BY John Thomas Tuft

Sally talks in her sleep. Her husband, Harry, says that sometimes that is the only way he knows what’s on her mind.  Her murmurings, her whispers, her groans of anguish betray the pathways of her soul. When she awakens and he asks Sally about her sleep, she is a bit confused. “In my dreams,” she says, “I am walking around Fallingwater. It’s always Fall, and the leaves are brilliant, all around in every direction that I look. The water falling beneath the overhanging layers means that it is always part of everyday life; the sound, the movement, the coolness—all of it, like living inside shards of serenity.” Harry, upon hearing this  wants to know, “Am I there?” Sally casually answers, “I don’t know. Does it matter?” And Harry is afraid to tell the truth. Men are egos wrapped in childhood so much of the time that it can be difficult for them to imagine their loved one not focusing on them day and night. So, he says, “I guess not.” Then he turns over and hugs his sullenness close. Serenity can be lost in those who fear letting the outside in, or the inside being revealed.

Dale is awkward. Dale is awkward and small of stature. Dale is awkward and small of stature and soft spoken. Dale is awkward and small of stature and soft spoken and believes in live and let live. Which might help to explain why Dale is always feeling put upon and bullied. One day in his endless quest to become more than he is, Dale comes across the famous Bruce Lee quote: “Be like water making its way through cracks…adjust to the object, and you shall find a way through it…Empty your mind, be formless. Shapeless, like water. If you put water into a cup, it becomes the cup. You put water into a bottle, and it becomes the bottle.

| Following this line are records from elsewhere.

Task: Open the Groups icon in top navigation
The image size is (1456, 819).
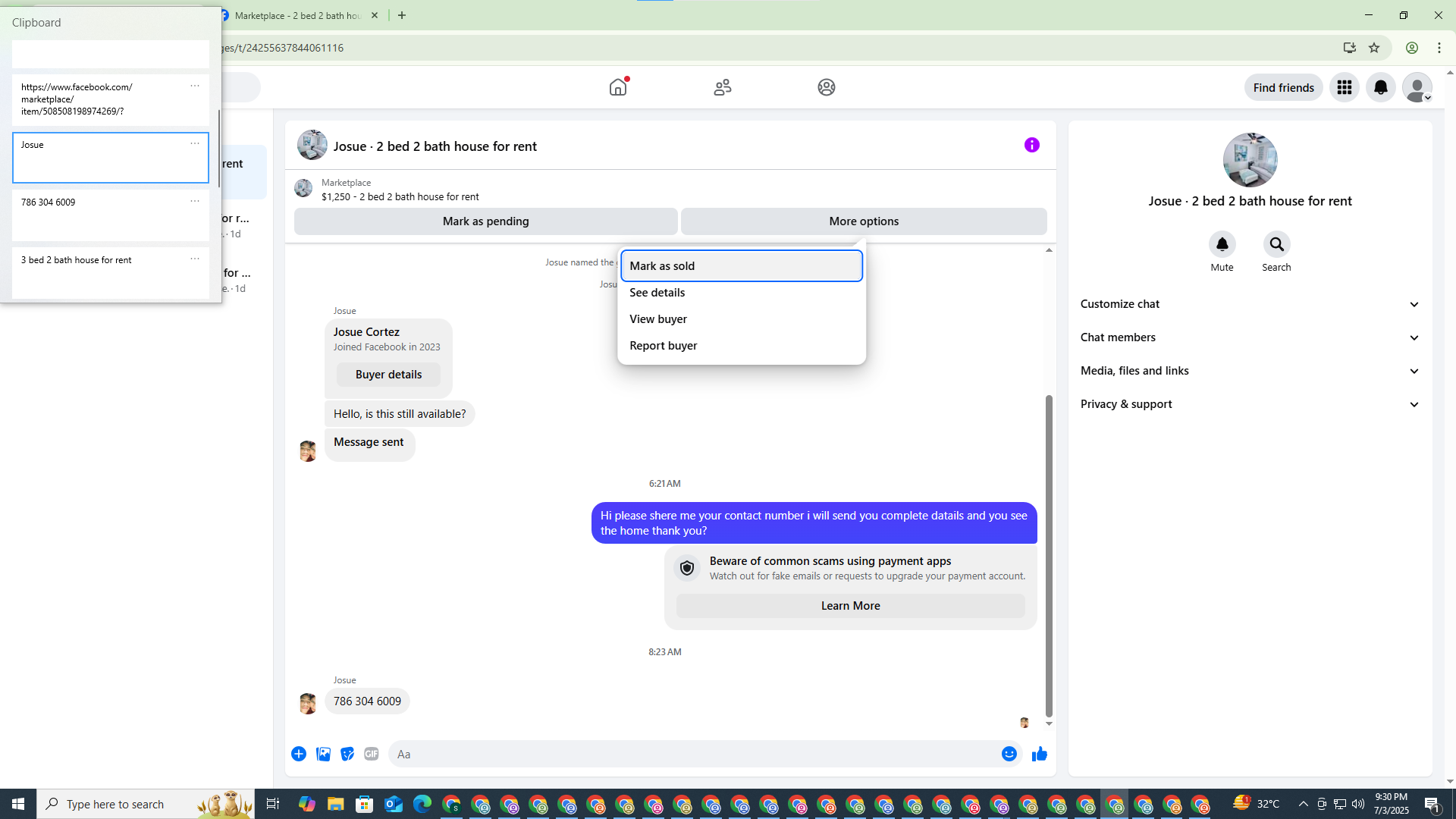Action: (x=827, y=87)
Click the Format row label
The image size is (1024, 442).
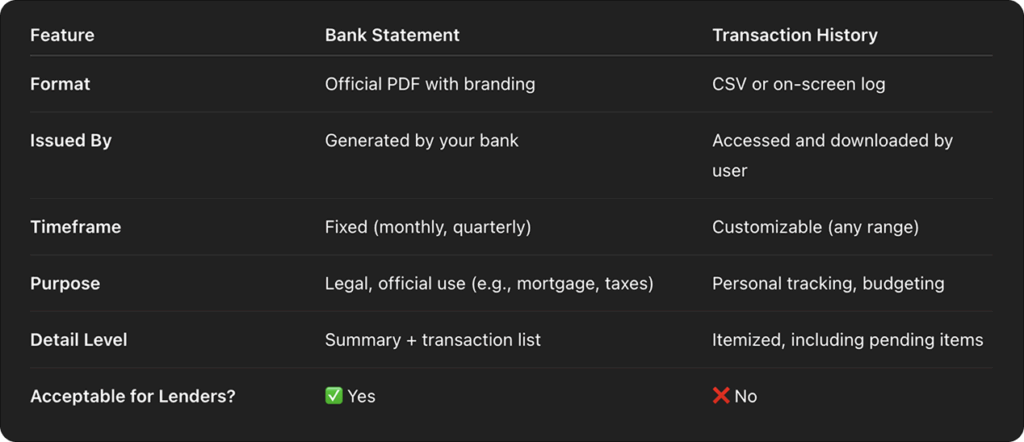coord(60,84)
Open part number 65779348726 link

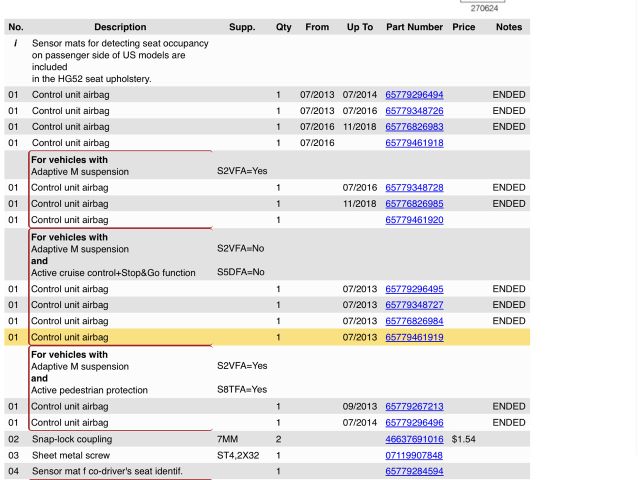pos(414,111)
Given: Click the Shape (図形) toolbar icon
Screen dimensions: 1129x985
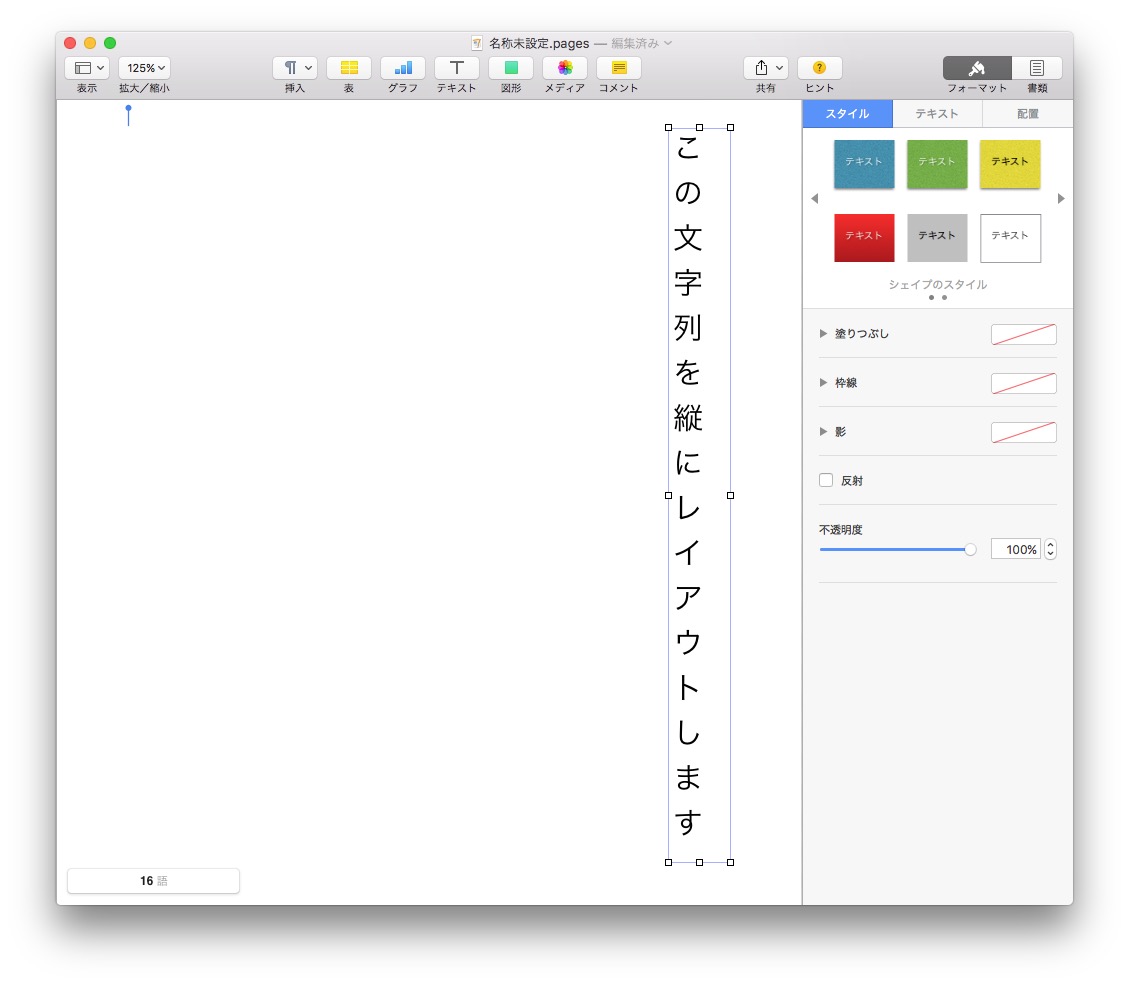Looking at the screenshot, I should coord(511,68).
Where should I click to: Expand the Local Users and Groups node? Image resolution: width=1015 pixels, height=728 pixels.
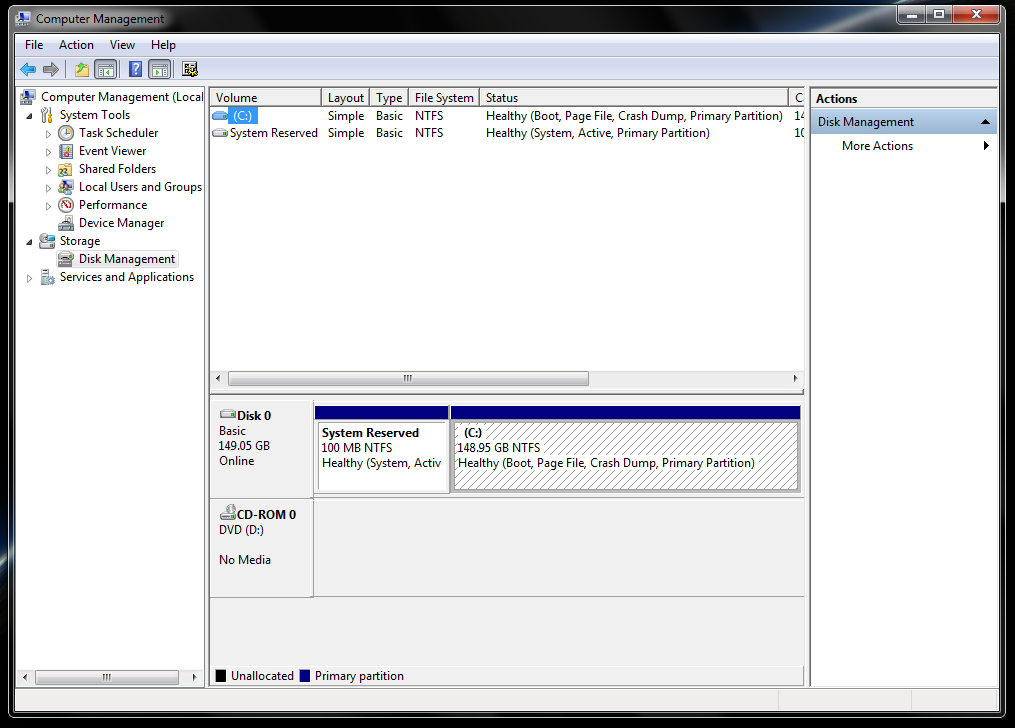pyautogui.click(x=48, y=187)
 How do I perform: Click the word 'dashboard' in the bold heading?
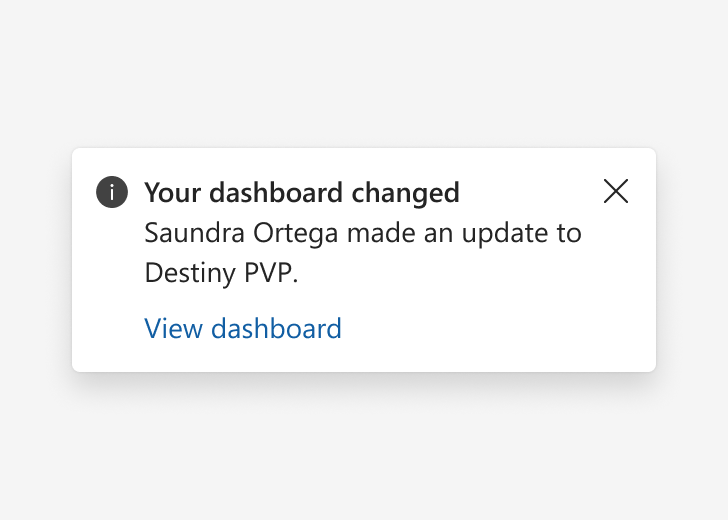point(276,192)
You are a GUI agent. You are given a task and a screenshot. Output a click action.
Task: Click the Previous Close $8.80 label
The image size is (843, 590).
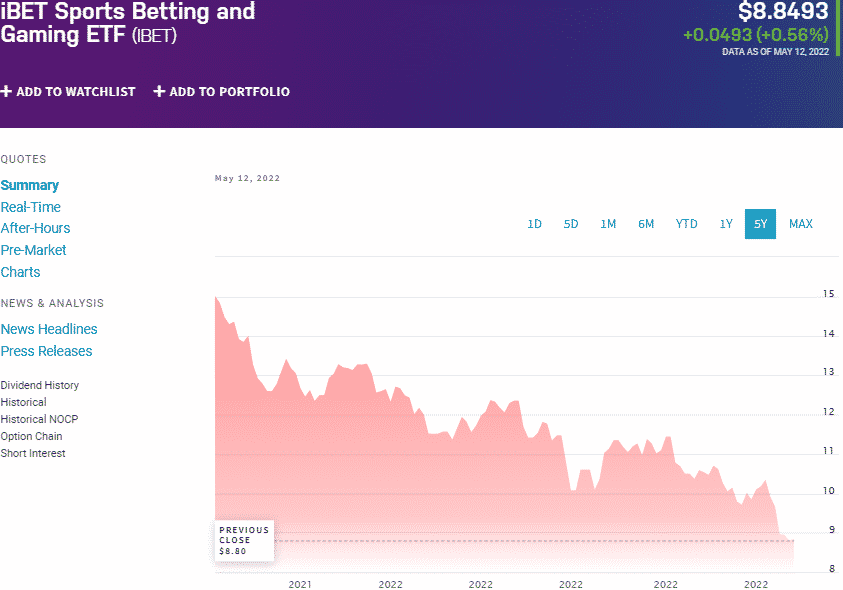point(244,537)

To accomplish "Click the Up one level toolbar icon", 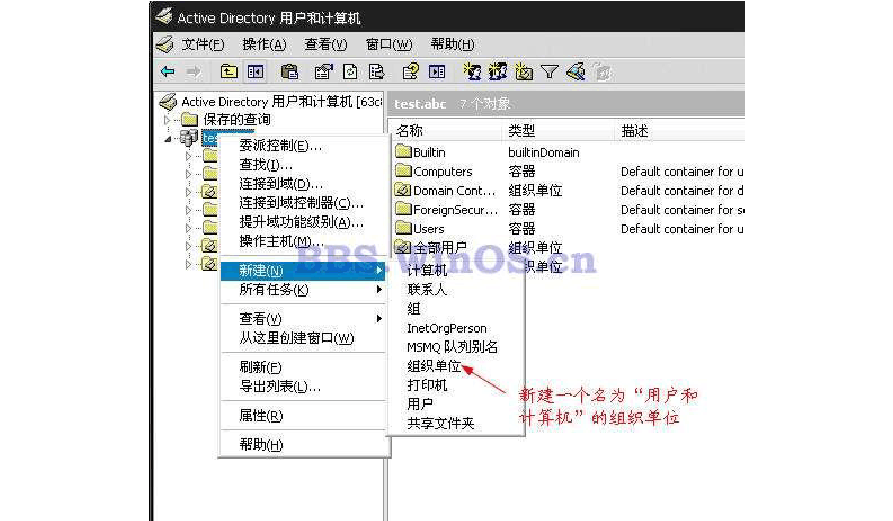I will coord(229,72).
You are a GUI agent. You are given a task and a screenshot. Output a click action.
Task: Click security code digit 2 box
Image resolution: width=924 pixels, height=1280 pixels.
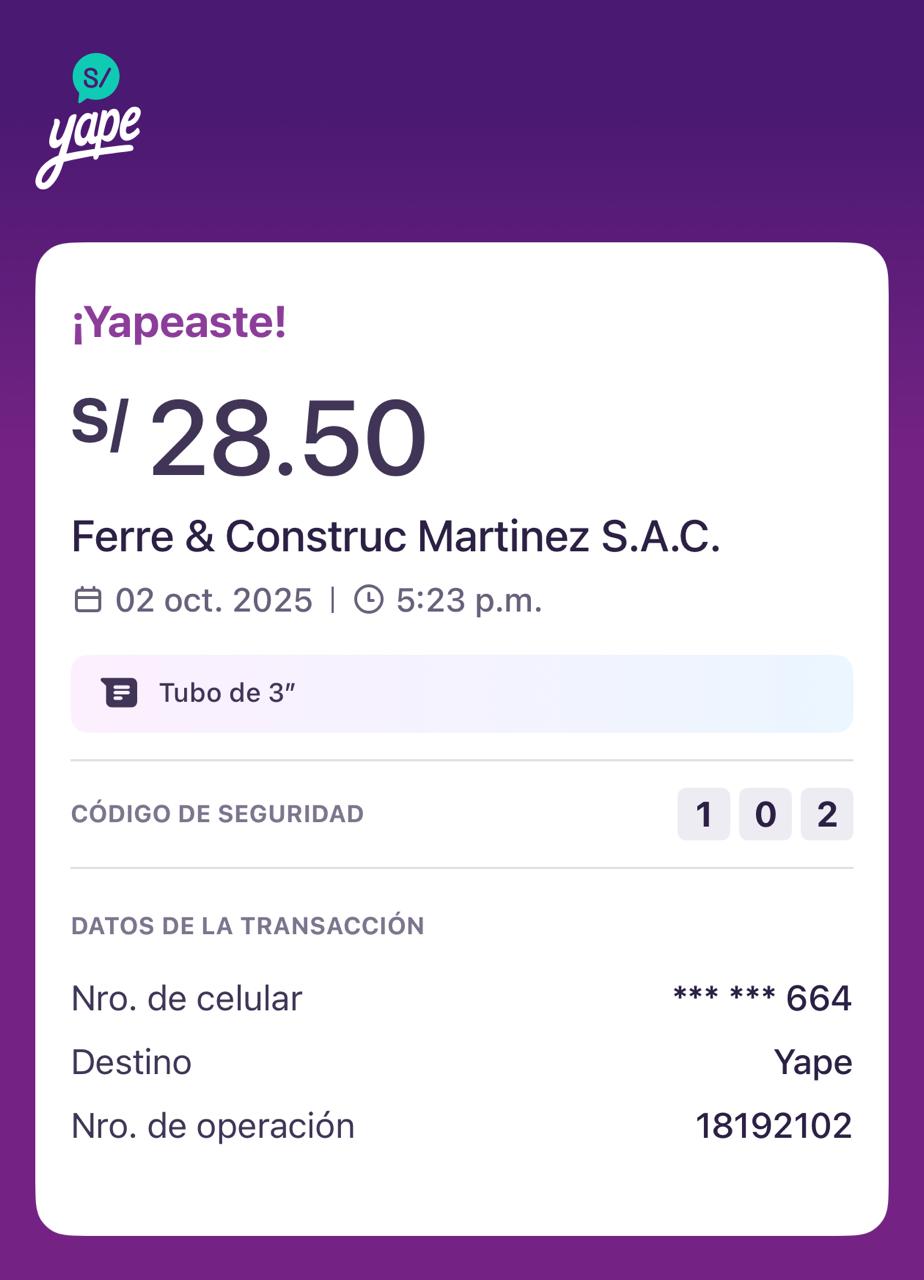[x=827, y=814]
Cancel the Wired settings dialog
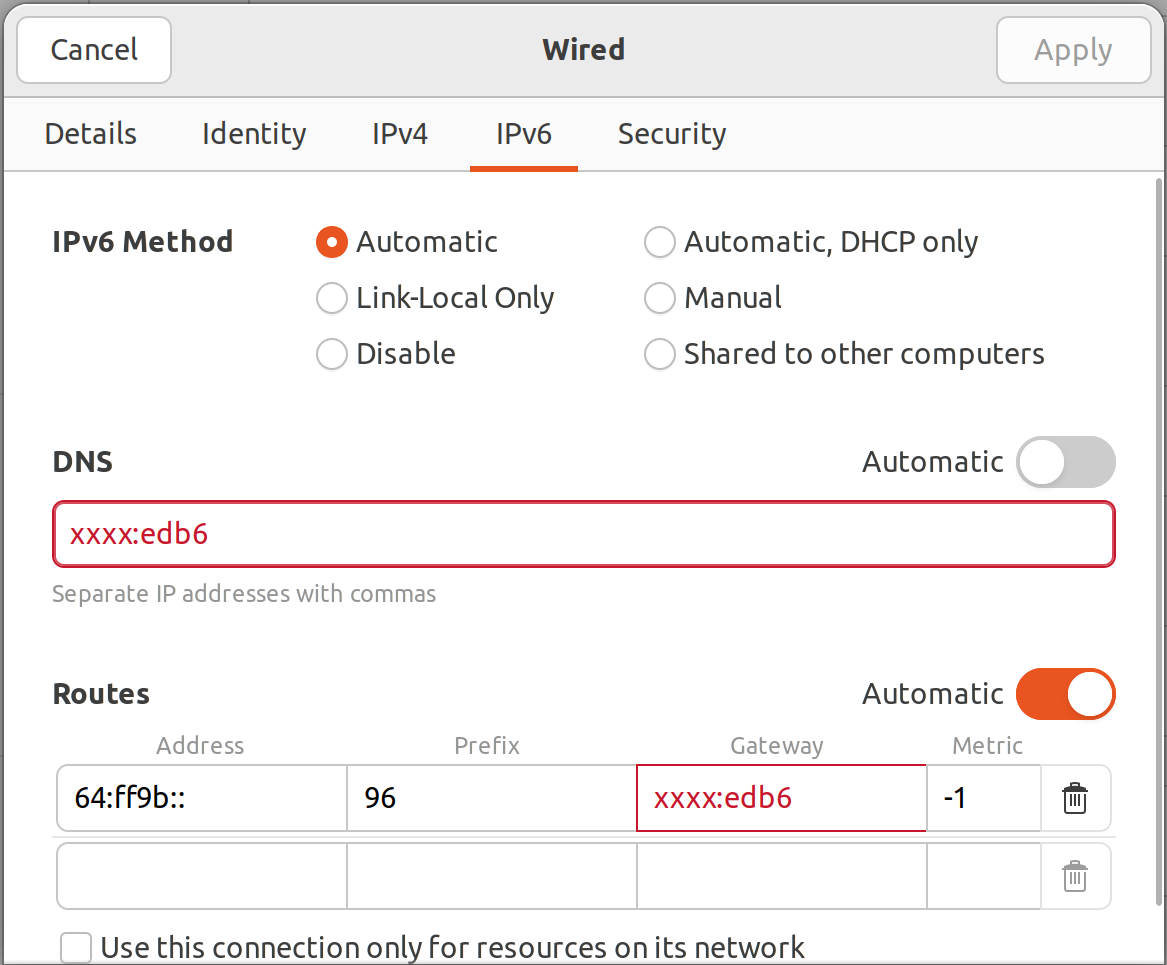 94,50
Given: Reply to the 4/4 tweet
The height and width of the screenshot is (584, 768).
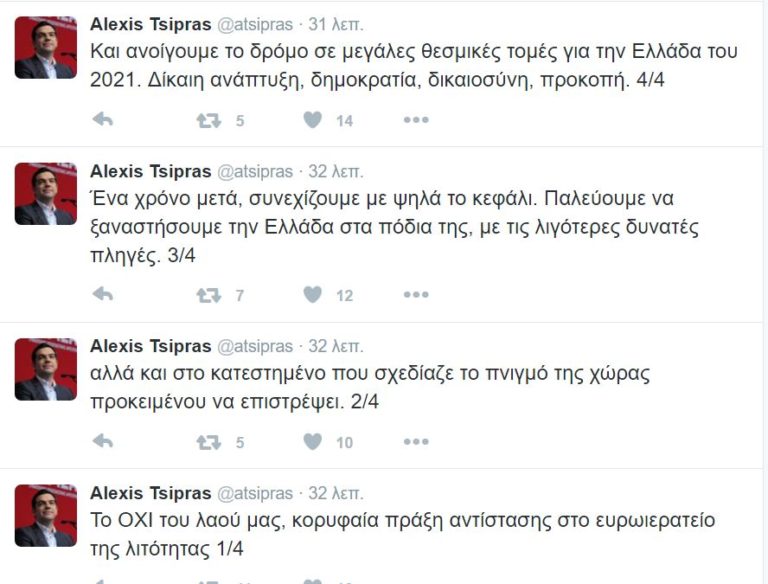Looking at the screenshot, I should pos(102,120).
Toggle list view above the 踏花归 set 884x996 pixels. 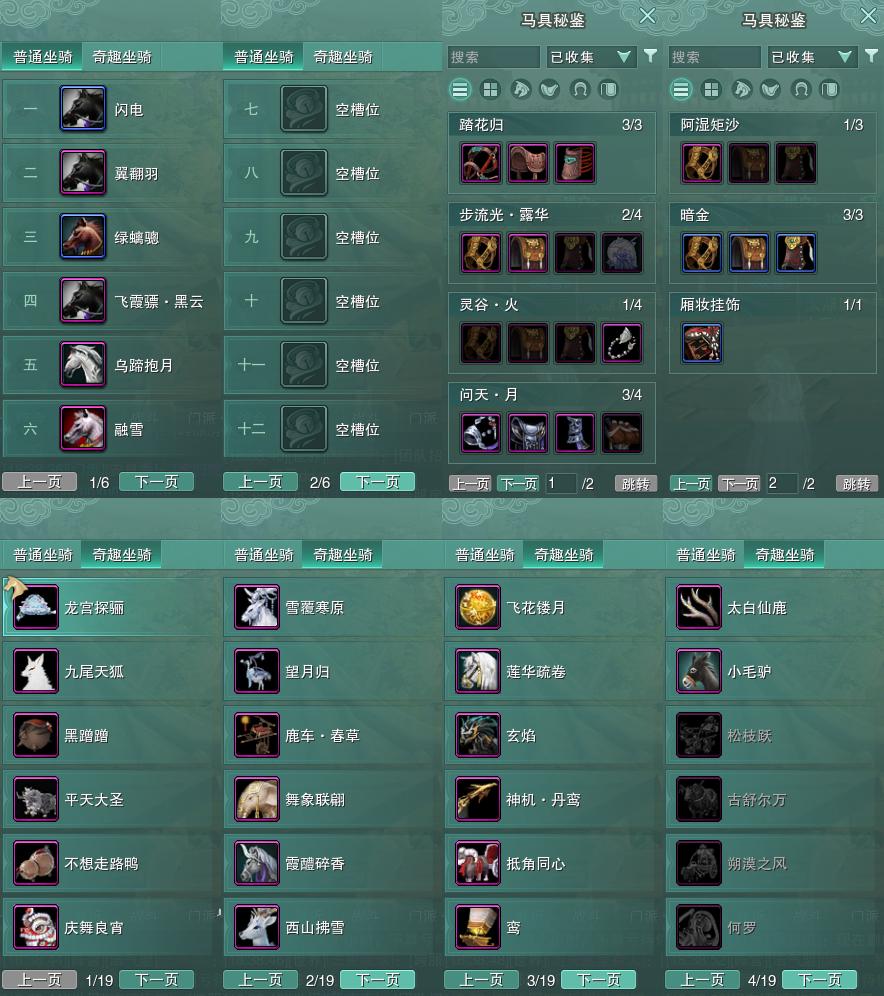point(460,90)
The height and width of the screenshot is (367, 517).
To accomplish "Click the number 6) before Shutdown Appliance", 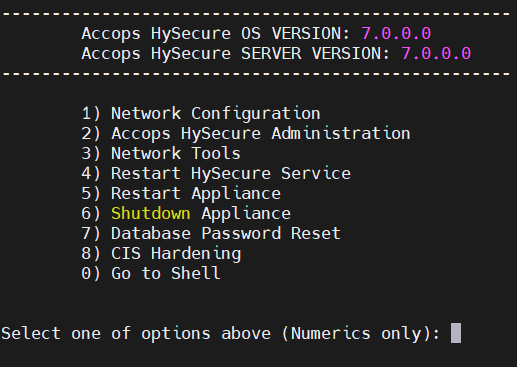I will pos(91,214).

You put it in a teapot, it becomes the teapot. Now, water can flow, or it can crash. Be water, my friend.” Dale feels like Bruce Lee is speaking directly to him. If someone got in his way now he either flowed or crashed. One day he realized that he still did not have friends who loved him simply for being Dale. Seems he has forgotten that water can also drown with flood or extinguish fires, both within or without. Serenity is neither a slogan nor a metaphor.

Jack and Jill are climbing up a hill. They are discussing how they met. “It’s been so long, I can scarce remember,” says Jack. “I’m getting tired of falling for you,” jokes Jill and they laugh easily. “This pail isn’t going to fill itself,” gasps Jack, struggling for breath as the years are catching up to him. “Where do you think we came from?” asked Jill, stopping to wait with him. “It’s been hundreds and hundreds of years that we’ve been fetching water and falling down and fetching water and falling down and fetching…” Jack nods. “Day after day, generation after generation. Same old Jack. Same old Jill. Same old pail. Do you think anyone even cares about us?” That stumped Jill. “I’m partial to Shakespeare. We’re in two of his plays, you know!” Jack softly speaks. “Our wooing doth not end like an old play; Jack hath not Jill.” Jill punches him on the shoulder. “You old fool. Jack shall have Jill; Nought shall go ill.” Maybe, sometimes, there is serenity in routine.

Serena travels around with a suitcase full of sparks. She likes to travel through every graveyard that she finds, always at night, only stopping when she gets chilled and opening her suitcase to use a spark to light a campfire. Serena disappears in the daylight, stepping into the sky or sinking into the still waters of a lake or finding the flow of a river for her slumber. Some say that her suitcase of sparks is really a trove of stars, kept close to husband their glow, and prolong their lives. But we all know that stars don’t need us in any way. Others say that her suitcase of sparks is really a suitcase of stories. Each story is a flame of a candle, illuminating the rafters of our imaginations, penetrating the dimness under the eaves of our everyday lives. Nobody seems to know if stories need us in any way. Serena is seeking someone to become the next steward of the suitcase full of sparks. Stories or stars, it is no small responsibility. Serena swears that either way, they are shards of serenity.

Words are magic and writers are wizards.